The expected output is a copy of every line in the records with the string "Click".
Records for this task below:
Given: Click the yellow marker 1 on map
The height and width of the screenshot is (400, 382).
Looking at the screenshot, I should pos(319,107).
End of Records for this task.
Records for this task below:
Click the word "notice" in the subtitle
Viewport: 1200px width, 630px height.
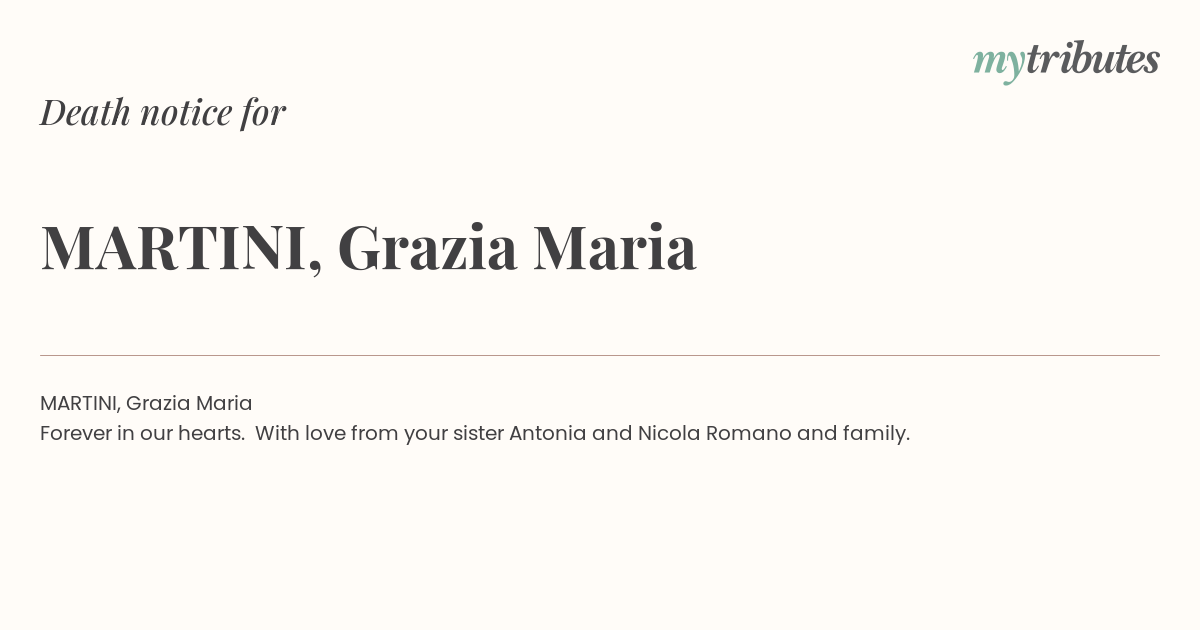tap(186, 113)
End of Records for this task.
=== Result for this exercise ===
Given: Click the yellow marker 1 on map
Click the word "notice" in the subtitle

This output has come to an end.